In order to understand such problems, mathematicians like Hugo Duminil-Copin create mathematical models of the physical systems. In this case, one suitable model is the Ising model, which consists of a lattice of points representing the atoms, and an assignment of $1$s and $-1$s to the points representing the ‘spin’ of the nuclei. The spin of each nucleus is influenced by the spins of its neighbours; by studying the distribution of spins at a particular temperature, we can understand the properties of the magnet itself.
One key problem with these models is that their assumptions are unrealistic. For example, in real magnets the atoms aren’t arranged in perfect grids! One of Hugo’s main results is in demonstrating that phase transitions do not depend on how the atoms are arranged. This means that the assumptions are justified after all.
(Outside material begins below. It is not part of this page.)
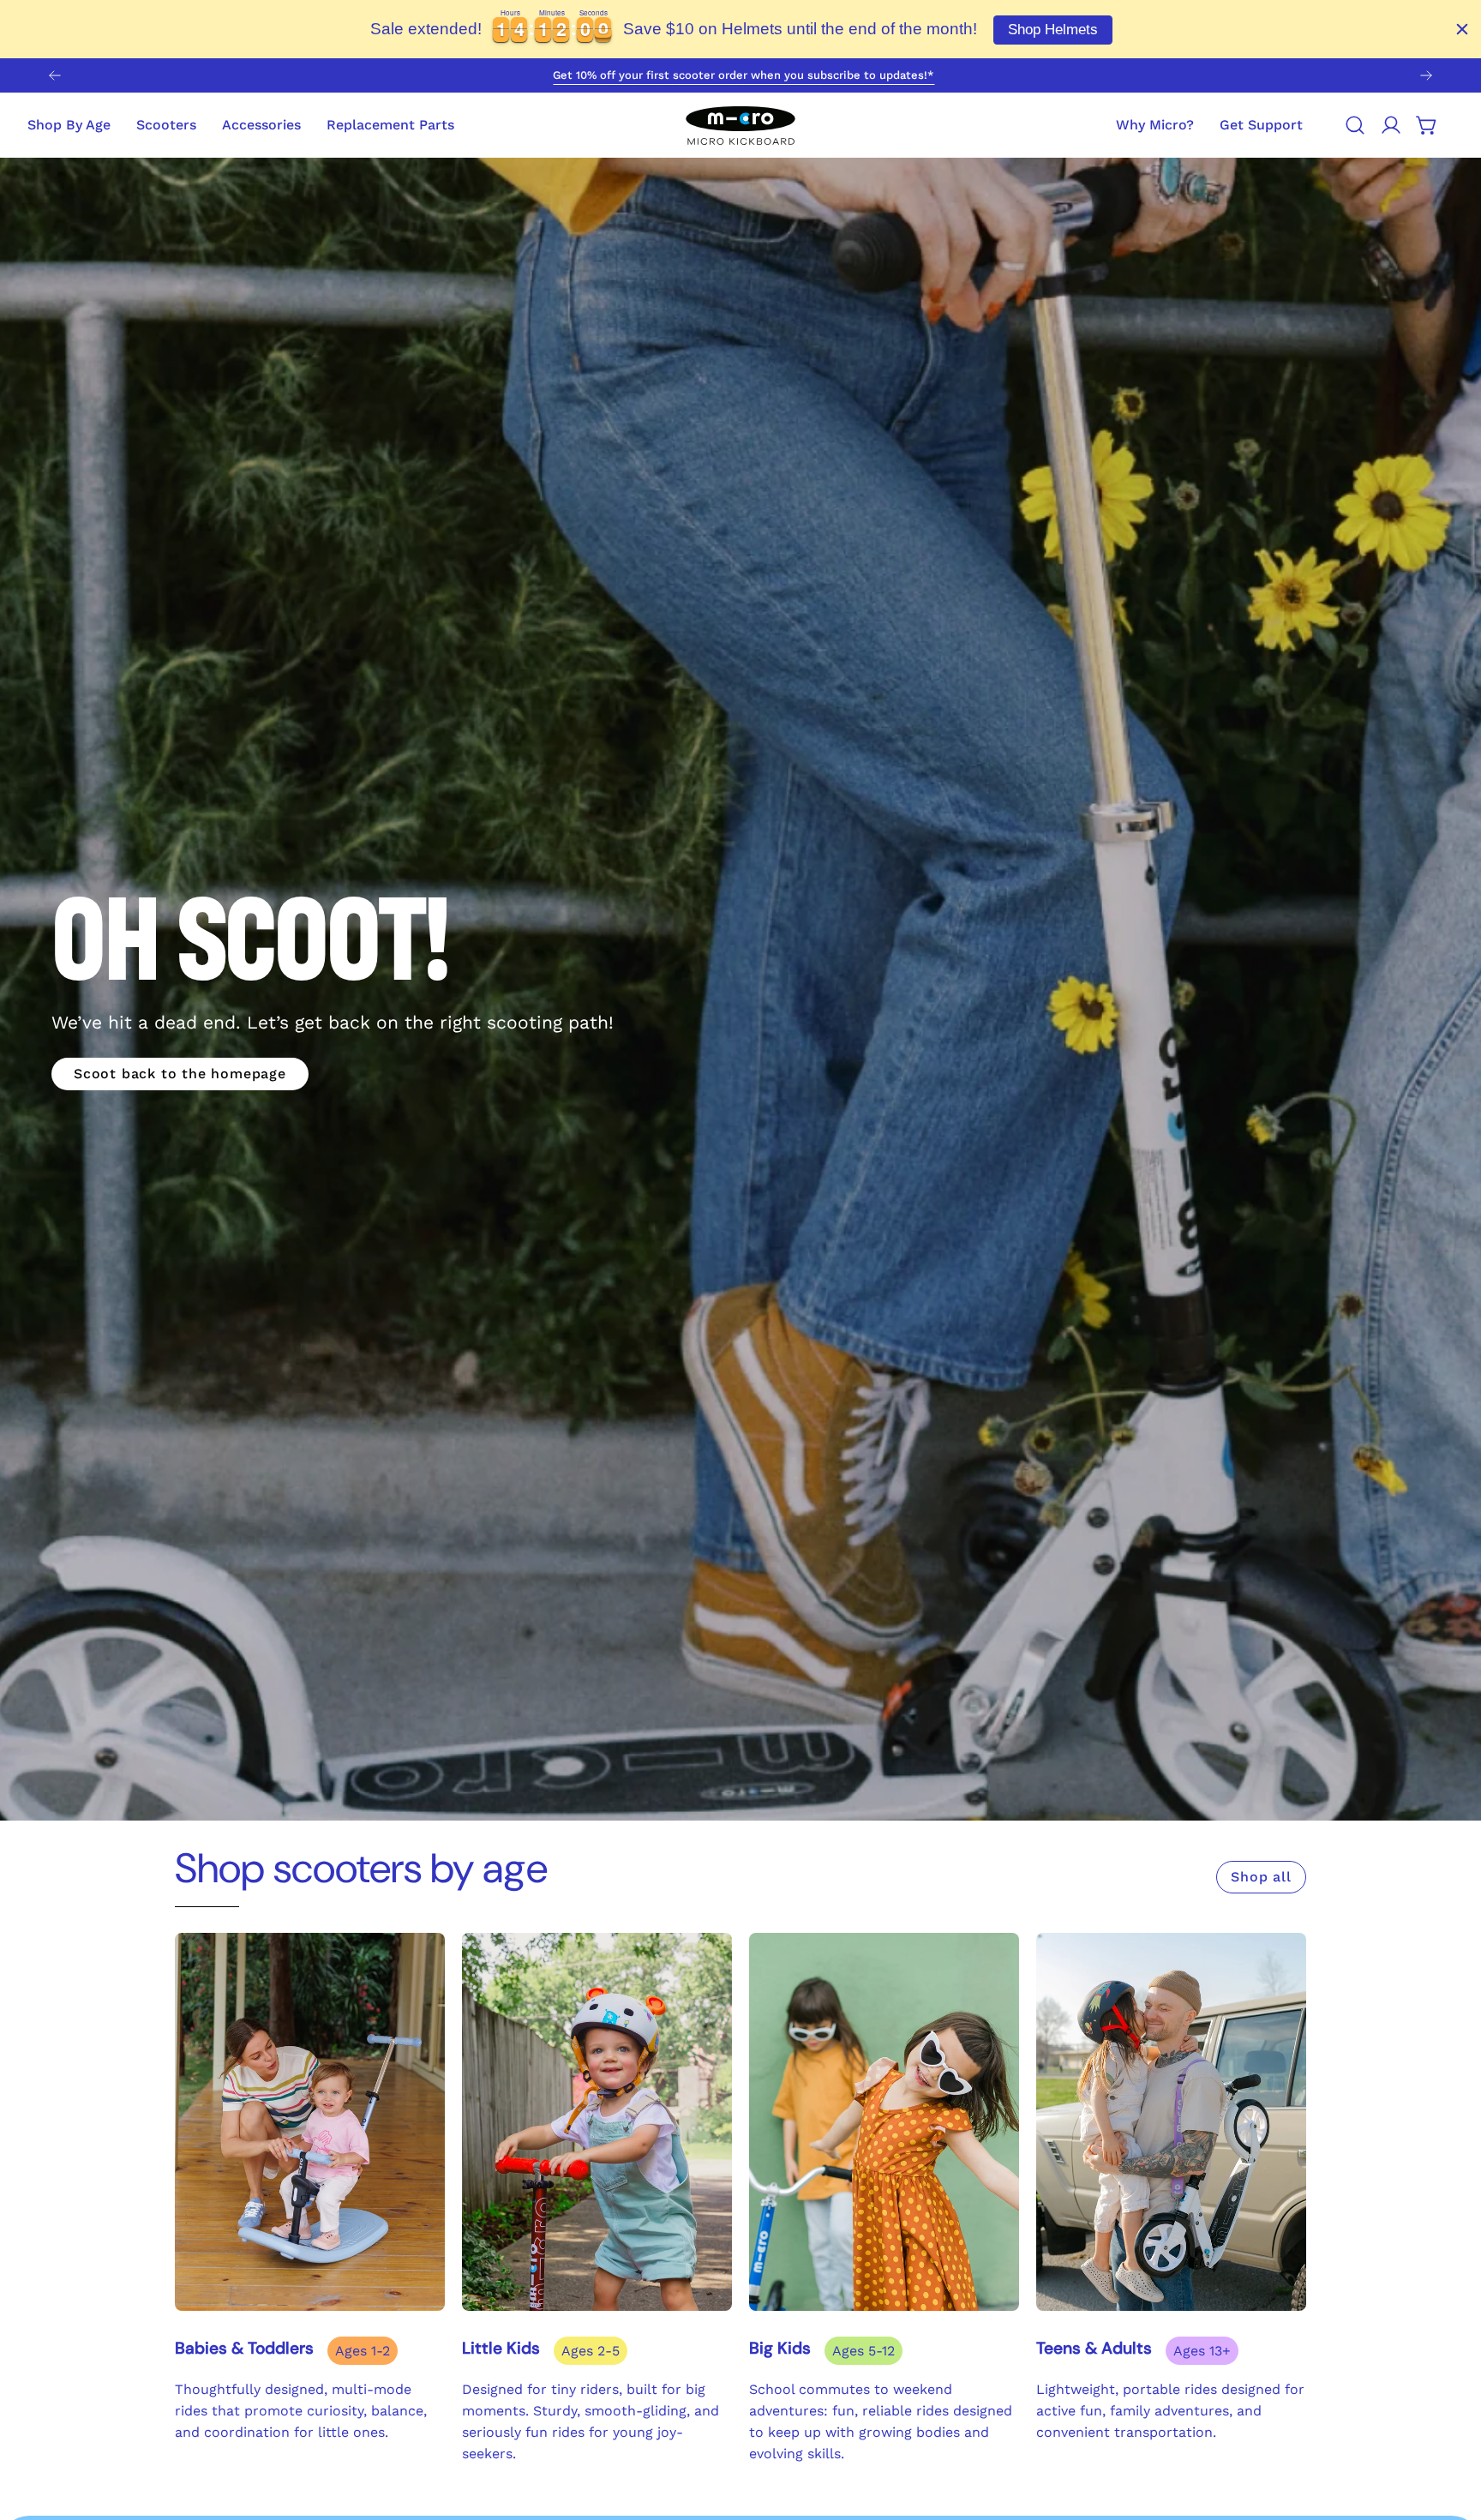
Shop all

Hugo has also applied his techniques of statistical physics to seemingly unrelated mathematical conundrums. For example, one of his recent results helps us to count the number of ways to cross a honeycomb from left to right without ever revisiting a cell. This is an easy problem when the honeycomb is small, but extremely tricky for bigger sections. Solving major open problems considered impossible is said to be one of Hugo’s trademarks.
Maryna Viazovska
Maryna Viazovska’s most famous result is a perfect example of her unique approach. Her work is on sphere packing, which you can find in practice in any supermarket. The most space-efficient way to stack oranges is to fill the first layer, and then work upwards, with the oranges snugly fitting in the gaps from the layer below. Although greengrocers have been stacking oranges like this for centuries, it took almost 400 years to prove that this is the best way, from the initial conjecture of Johannes Kepler to the eventual proof of Thomas Hales. Even then, the proof was long, messy, and required extensive use of computers.
Maryna’s work is on the higher-dimensional version of the orange problem. Exceptionally space-efficient packing techniques had been discovered for stacking 8-dimensional oranges in 8-dimensional space, and 24-dimensional oranges in 24-dimensional space, known as the $E_8$ lattice and Leech lattice respectively. However, as with our 3-dimensional oranges, it wasn’t clear whether these techniques were optimal.
Researchers knew that the missing link to prove optimality was a ‘magic function’, describing how tightly it’s possible to pack the spheres. The search for this function seemed so hopeless that Thomas Hales admitted ‘I felt that it would take a Ramanujan to find it’. In 2016, this is exactly what Maryna did. She used tools from number theory, including modular forms, to construct the magic function in a way that would have certainly impressed Ramanujan himself. Her technique is all the more impressive for its simplicity, especially when compared to Hales’ lengthy computer-assisted argument.
As the second female recipient and the second Ukrainian recipient of the Fields medal, Maryna is a fantastic ambassador for the global nature of mathematics in the 21st century.